Gunner – Rescued after he was abandoned as a pup.
Honey – Rescued from a life of dogfighting.
Jackson – Rescued in Harrisburg during the contract dispute between the city and the shelter.
Julep – Rescued from a life of dogfighting.
Lexy – Rescued in Harrisburg during the contract dispute between the city and the shelter.
Lilac – Found as a stray in Perry County.
Maddie Mae – Rescued as a stray in Lancaster County. She then had to undergo hip replacement surgery.
Muttsky – Rescued after living as a stray at Colonel Denning State Park for several months.
Princess – Rescued in Harrisburg during the contract dispute between the city and the shelter.
Raven – Rescued from a homeless encampment in the City of Harrisburg.
Scout – Rescued in Harrisburg during the contract dispute between the city and the Humane Society.

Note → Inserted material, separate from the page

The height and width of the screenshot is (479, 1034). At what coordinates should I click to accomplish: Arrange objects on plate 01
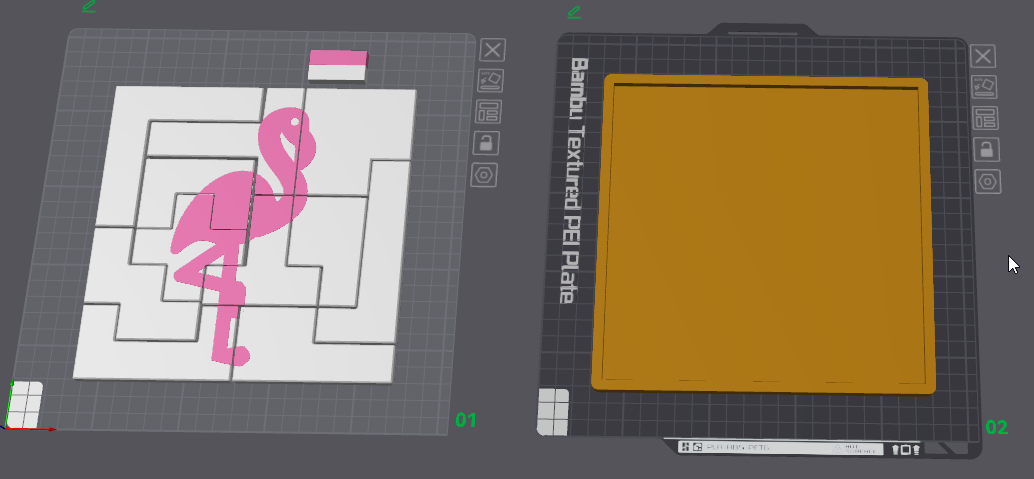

Trinity and Tubby – This older mom and son Cattle Dog duo were rescued from the shelter this summer. We had them in boarding for a few months and they found their forever home - and new names (Matilda & Mango) just in time for the holidays. We love you T&T!

Victoria – Rescued from a life of dogfighting
Wilbur – Rescued from life on a chain and a concrete slab.
Zoe – Rescued in Harrisburg during the contract dispute between the city and the shelter.

We thank you from the bottom of our hearts – and the dogs thank you from the bottoms of their paws – for making a difference in their lives.